Source text >>
--

A related note on timing: New York enacted a lookback period for community-based long-term care Medicaid, but its implementation has been repeatedly delayed. Because the rules in this area continue to change, planning that relies on transfers — including transfers to pooled trusts — should be reviewed against the current state of the law.
How Trustee Distributions Affect SSI and Medicaid
Getting the trust drafted is half the job; administering it correctly is the other half. Under the SSI rules in POMS SI 01120.200 et seq.:
- Cash paid directly to the beneficiary is income and reduces SSI dollar for dollar.
- Payments for food or shelter (rent, mortgage, utilities, groceries) count as in-kind support and maintenance and can reduce the SSI check by up to one-third of the federal benefit rate ($943 per month for an individual in 2024). Sometimes a trustee deliberately accepts this reduction because paying the beneficiary's rent is worth more than the SSI lost — but it should be a calculated decision, not an accident.
- Payments to third parties for anything else — therapies Medicaid does not cover, a wheelchair-accessible vehicle, education, electronics, travel, companions, furniture, clothing — generally do not affect SSI at all.

--

Material shown >>

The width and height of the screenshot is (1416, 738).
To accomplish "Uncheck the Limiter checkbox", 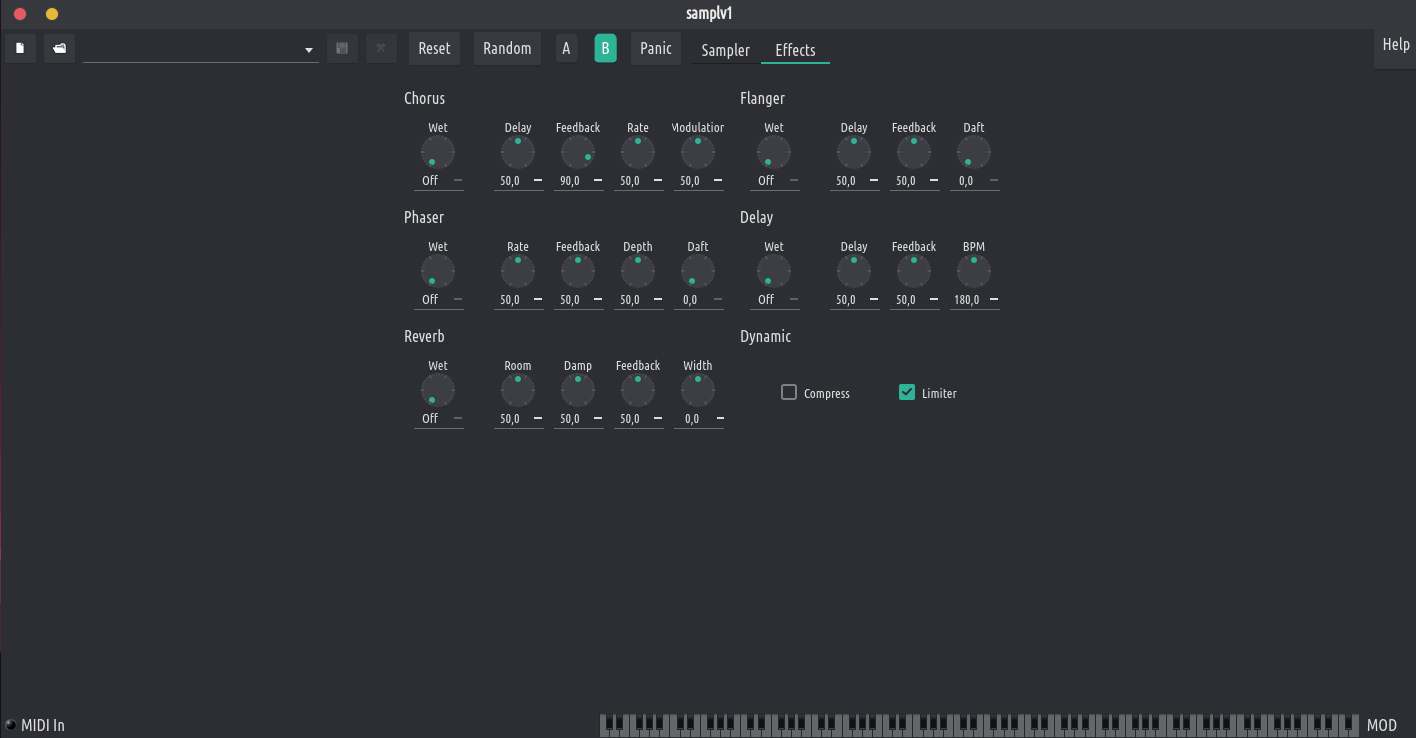I will [907, 393].
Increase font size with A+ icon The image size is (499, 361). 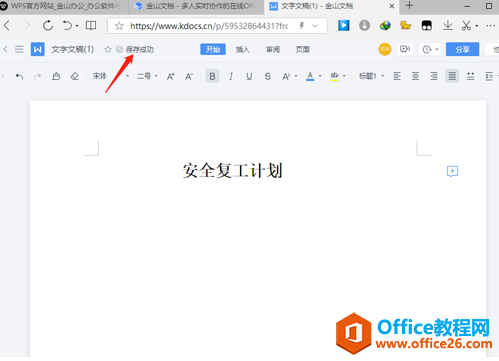[171, 76]
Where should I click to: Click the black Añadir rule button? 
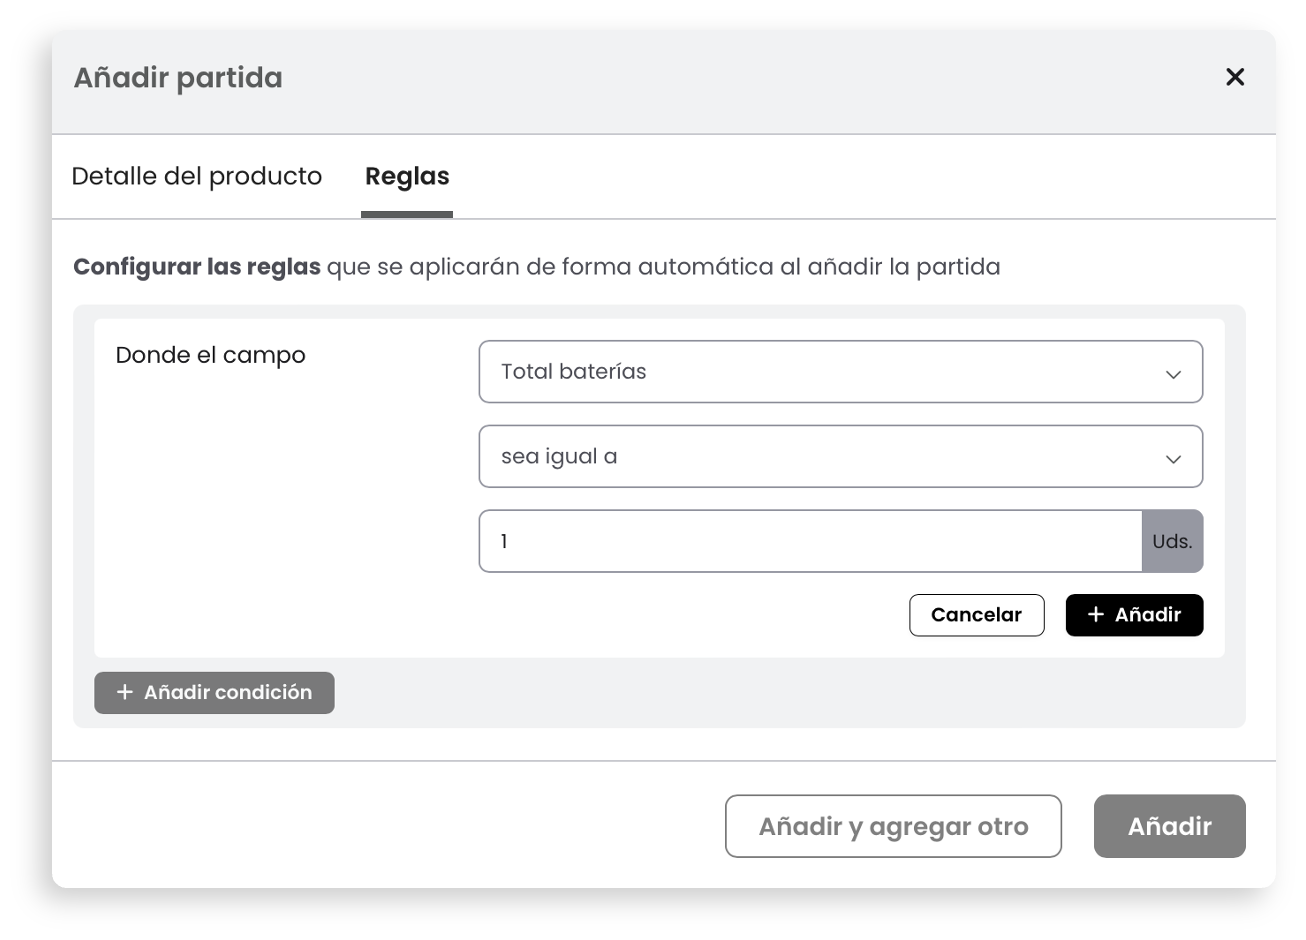pyautogui.click(x=1134, y=615)
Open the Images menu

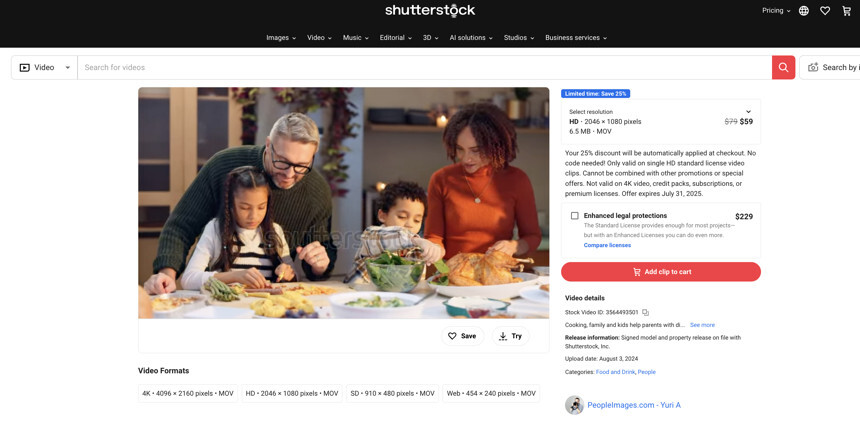pyautogui.click(x=281, y=38)

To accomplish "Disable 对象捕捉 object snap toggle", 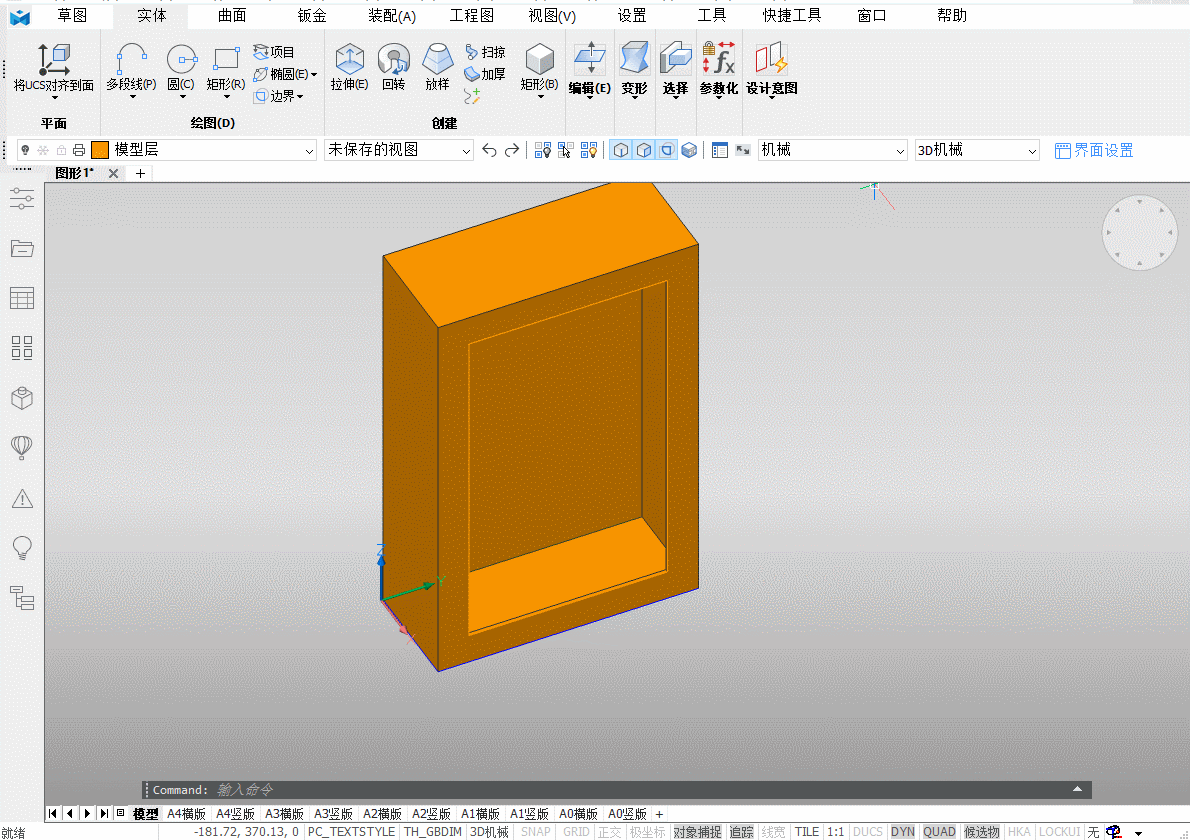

--

Problems to work on >>
[A] Answer these questions from the text on trustee distributions:
(i) Which state enacted a lookback period for community-based long-term care Medicaid?
(ii) What federal benefit rate for an individual in 2024 does the text give?
(iii) How does cash paid directly to the beneficiary affect SSI?
[B] Quote the passage of the text on trustee distributions that begins at the words "How Trustee Distributions" and ends after the words "not an accident.".
[C] Write what comes next in the text on trustee distributions, starting after its last sentence.
The records are separate material and are not part of the text on trustee distributions.

Numbered answers >>
[A]
(i) New York.
(ii) $943 per month.
(iii) It counts as income and reduces SSI dollar for dollar.

[B]
How Trustee Distributions Affect SSI and Medicaid
Getting the trust drafted is half the job; administering it correctly is the other half. Under the SSI rules in POMS SI 01120.200 et seq.:
- Cash paid directly to the beneficiary is income and reduces SSI dollar for dollar.
- Payments for food or shelter (rent, mortgage, utilities, groceries) count as in-kind support and maintenance and can reduce the SSI check by up to one-third of the federal benefit rate ($943 per month for an individual in 2024). Sometimes a trustee deliberately accepts this reduction because paying the beneficiary's rent is worth more than the SSI lost — but it should be a calculated decision, not an accident.

[C]
Practical rules for New York trustees:
- Pay vendors and providers directly; never hand the beneficiary cash.
- Keep records showing the purpose of every distribution, so the trustee can respond if the Social Security Administration or the local Medicaid district questions it.
- Coordinate with the beneficiary's Medicaid caseworker or care manager before large or unusual distributions.
- Report the trust's existence to SSA and the Medicaid district when required — hiding a trust is far more damaging than disclosing it.
Funding a Third-Party SNT: Common New York Strategies
- Life insurance, often a second-to-die policy on both parents, naming the SNT as beneficiary. This creates substantial funding at the point it is needed most, at relatively low premium cost if started early.
- Bequests under the parents' wills, directing the disabled child's share into the trust rather than to the child outright.
- Retirement accounts naming the SNT as beneficiary. This requires careful drafting after the federal SECURE Act: a properly structured trust for a disabled beneficiary (an "eligible designated beneficiary") can still stretch distributions over the beneficiary's life expectancy, but a poorly drafted one loses that treatment.
- Gifts from extended family, directed to the existing trust.
A New York ABLE account (established under New York's ABLE program) can work alongside an SNT for smaller, more routine expenses — notably, ABLE funds can pay housing costs without the SSI in-kind support reduction that trust payments trigger. ABLE accounts have annual contribution limits and their own Medicaid payback feature, so they complement rather than replace an SNT.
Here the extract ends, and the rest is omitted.